I believe this is linked to JENKINS-6901, JENKINS-8223, and JENKINS-11031.
In our environment (Jenkins ver. 1.437, Hudson Locks and Latches 0.6) I can consistently reproduce the state where
- one job hangs indefinitely,
- this can only be seen on the job's own page, not on the master page or on the slave page. (cf. romberts comment of 19/May/10)
- restarting the master is necessary to resolve the situation. (seems to be common to all of 6901, 8223, 11031)
- the same job cannot run again, because it seems to be running already.
How to reproduce:
1. have 3 jobs that share a lock, have 2 executors
It works even if there are only 2 different jobs that do nothing more than "sleep 30" (no SCM required).
2. start 1 job, then start another 2 jobs
--> The first running job has acquired the lock, the other two are waiting in the queue.
3. Once job #1 finishes, the other 2 are simultaneously allocated an executor each.
4. One of them waits (no output at all), because the other one holds the lock.
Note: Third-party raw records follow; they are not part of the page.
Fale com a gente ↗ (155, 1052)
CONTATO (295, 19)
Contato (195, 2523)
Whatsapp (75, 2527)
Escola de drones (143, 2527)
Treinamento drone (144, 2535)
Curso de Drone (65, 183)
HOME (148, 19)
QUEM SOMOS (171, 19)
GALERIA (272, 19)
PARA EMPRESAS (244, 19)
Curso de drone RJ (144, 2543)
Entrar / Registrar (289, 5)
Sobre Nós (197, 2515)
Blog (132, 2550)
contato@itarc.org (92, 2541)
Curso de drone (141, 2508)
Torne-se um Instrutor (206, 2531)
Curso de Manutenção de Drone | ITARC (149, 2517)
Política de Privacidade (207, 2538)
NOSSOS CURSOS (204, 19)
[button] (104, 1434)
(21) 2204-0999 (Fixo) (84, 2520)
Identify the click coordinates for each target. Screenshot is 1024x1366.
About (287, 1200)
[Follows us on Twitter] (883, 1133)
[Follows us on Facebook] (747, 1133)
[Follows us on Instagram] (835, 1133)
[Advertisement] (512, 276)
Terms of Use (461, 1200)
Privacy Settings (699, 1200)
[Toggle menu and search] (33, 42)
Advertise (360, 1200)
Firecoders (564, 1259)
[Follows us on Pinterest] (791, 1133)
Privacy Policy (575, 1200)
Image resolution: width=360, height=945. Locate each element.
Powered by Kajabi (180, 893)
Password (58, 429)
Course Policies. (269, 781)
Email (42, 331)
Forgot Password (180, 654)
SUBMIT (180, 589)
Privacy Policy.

--> This is the safety net as described e.g. in JENKINS-11031, so far everything's fine.
5. Kill the job waiting-in-executor while the other one is still running.
Now we're in the strange state where different pages disagree on whether the job is actually running, and resolving the situation requires a master restart.
Most times, it is possible to avoid step 5 above and wait for one job to finish, upon which the other job will actually start running and eventually terminate correctly. From time to time, however, an imprudent user action will make a certain job being blocked, and we have to restart the master.
Seems this issue is hard to describe, but not so rare. Any hope of having this fixed?
Build queue on the front page does not show the phantom build, only the one from the project page does.